==== Dataset content

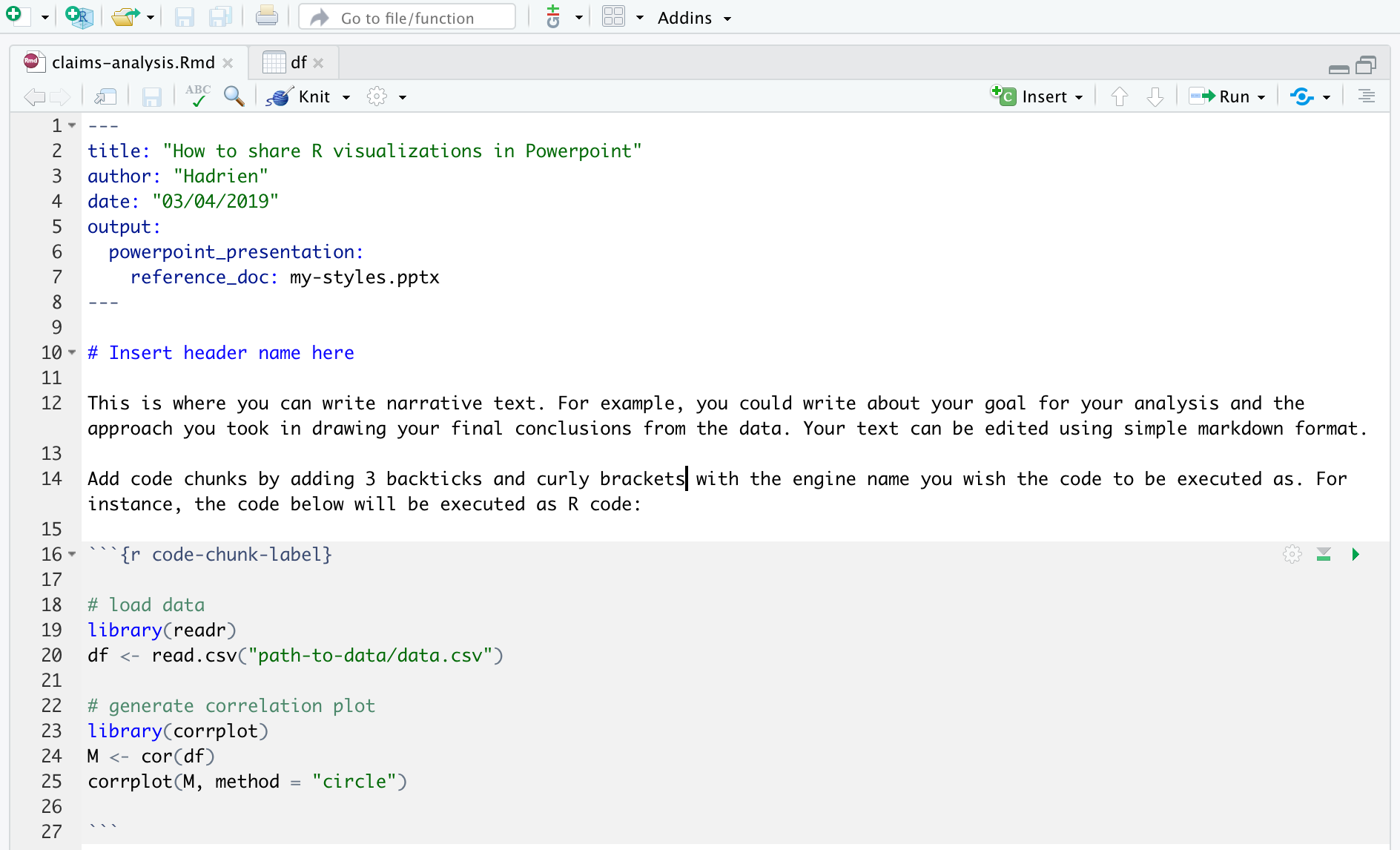Click the print document icon
The width and height of the screenshot is (1400, 850).
pyautogui.click(x=266, y=17)
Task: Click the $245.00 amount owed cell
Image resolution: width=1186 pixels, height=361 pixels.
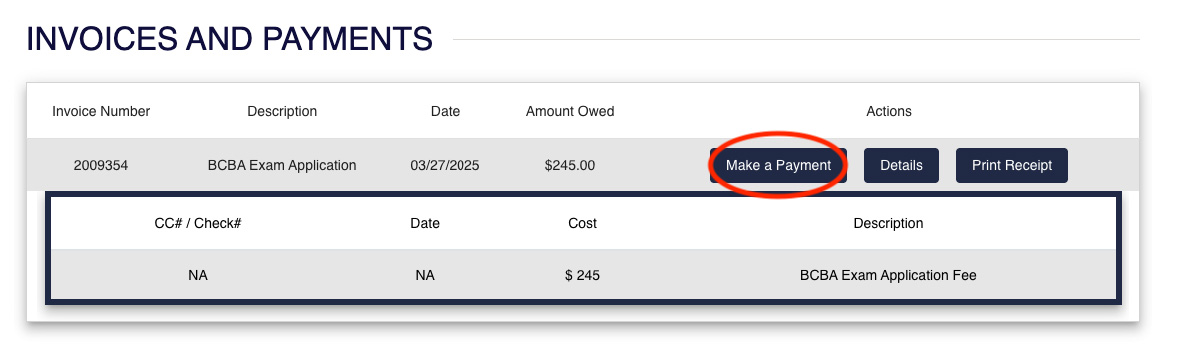Action: (570, 165)
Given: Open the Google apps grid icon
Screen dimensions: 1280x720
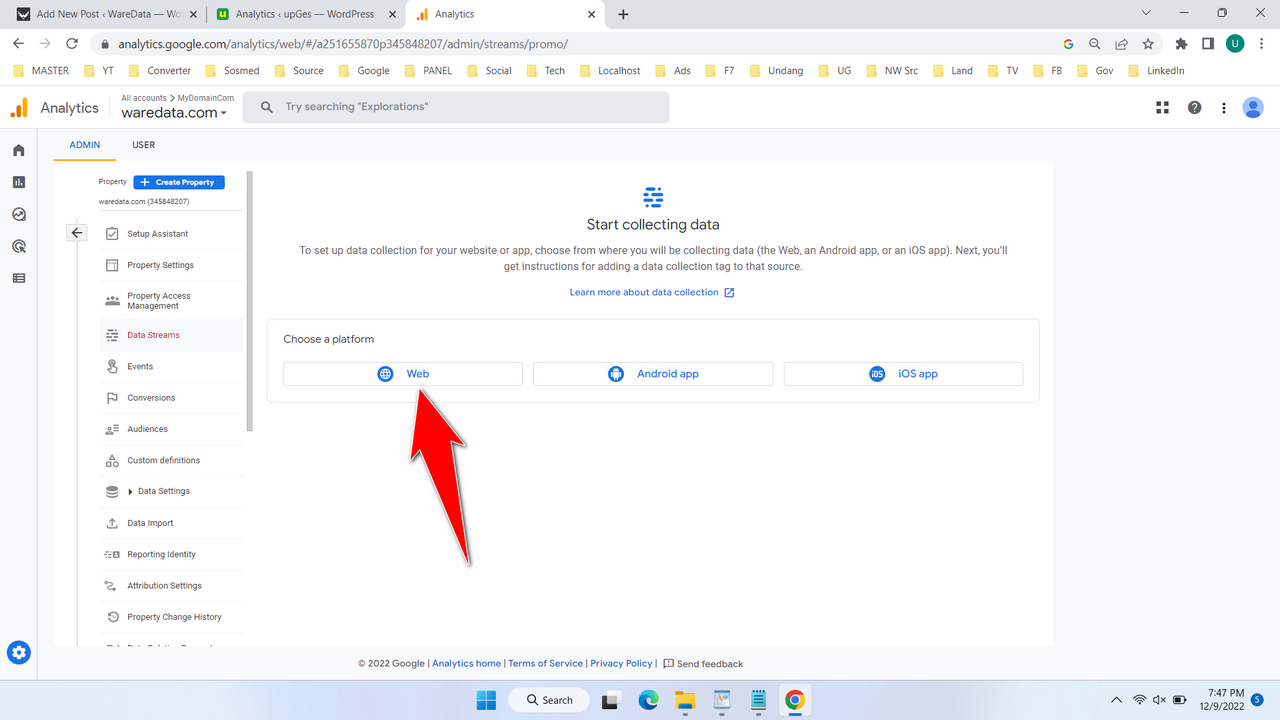Looking at the screenshot, I should point(1162,107).
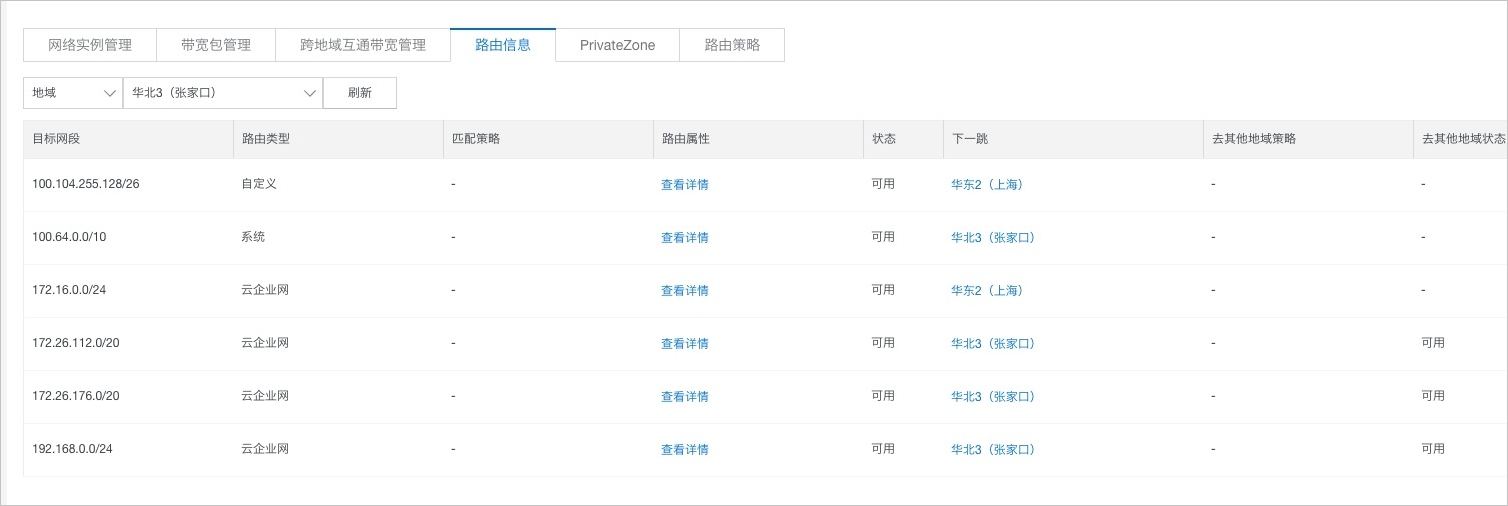1508x506 pixels.
Task: Open 查看详情 for 172.26.176.0/20
Action: (685, 397)
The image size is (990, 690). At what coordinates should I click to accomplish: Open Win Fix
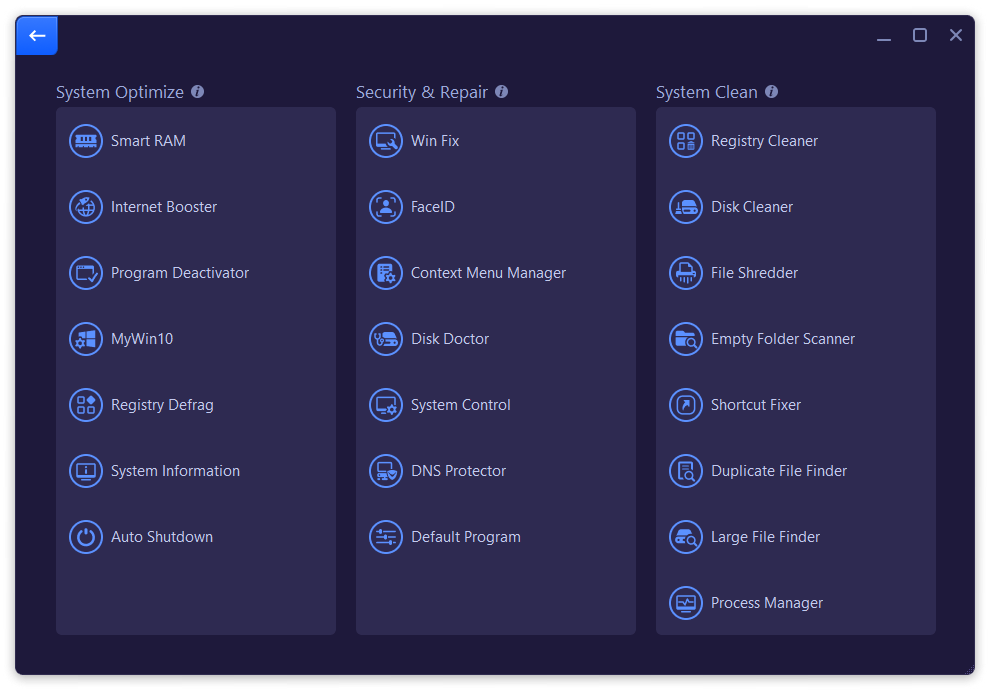point(435,141)
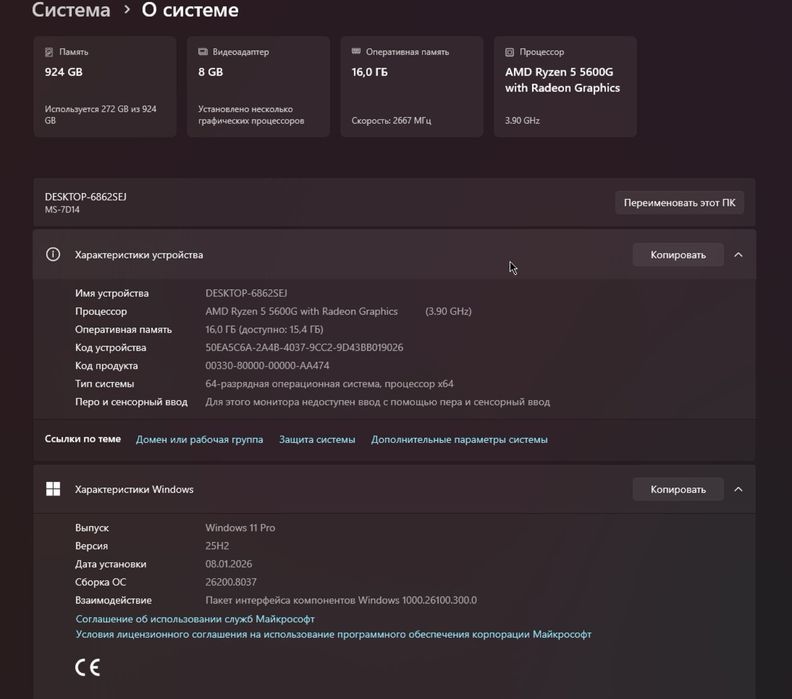Image resolution: width=792 pixels, height=699 pixels.
Task: Click the video adapter icon on Видеоадаптер card
Action: (x=203, y=52)

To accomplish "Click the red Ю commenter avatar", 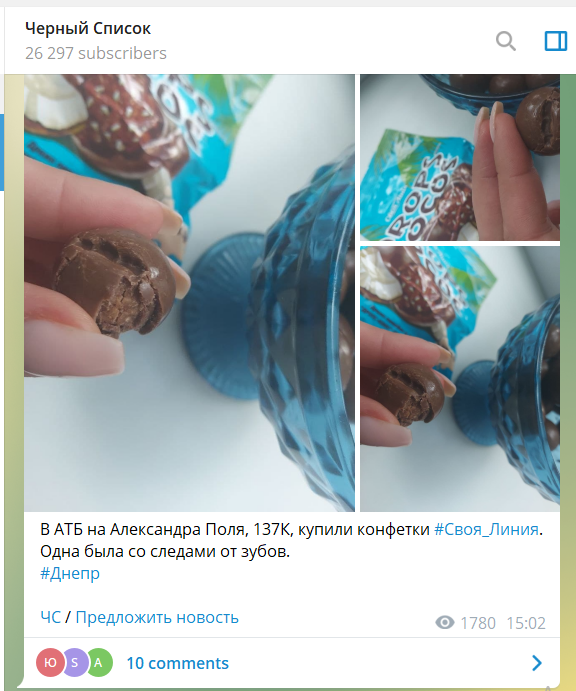I will tap(50, 662).
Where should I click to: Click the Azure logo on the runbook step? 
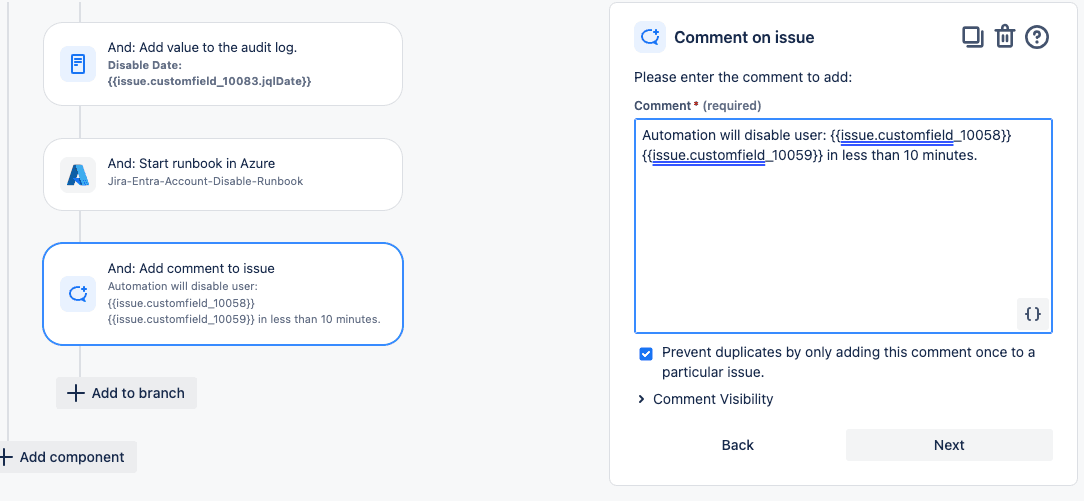[78, 175]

========

What you are asked to do = An exact restatement is expected of the lines from the line containing "Where should I" to the end of the data above, pictures excluded.

Answer space =
Where should I click to: Click the Azure logo on the runbook step? 
[78, 175]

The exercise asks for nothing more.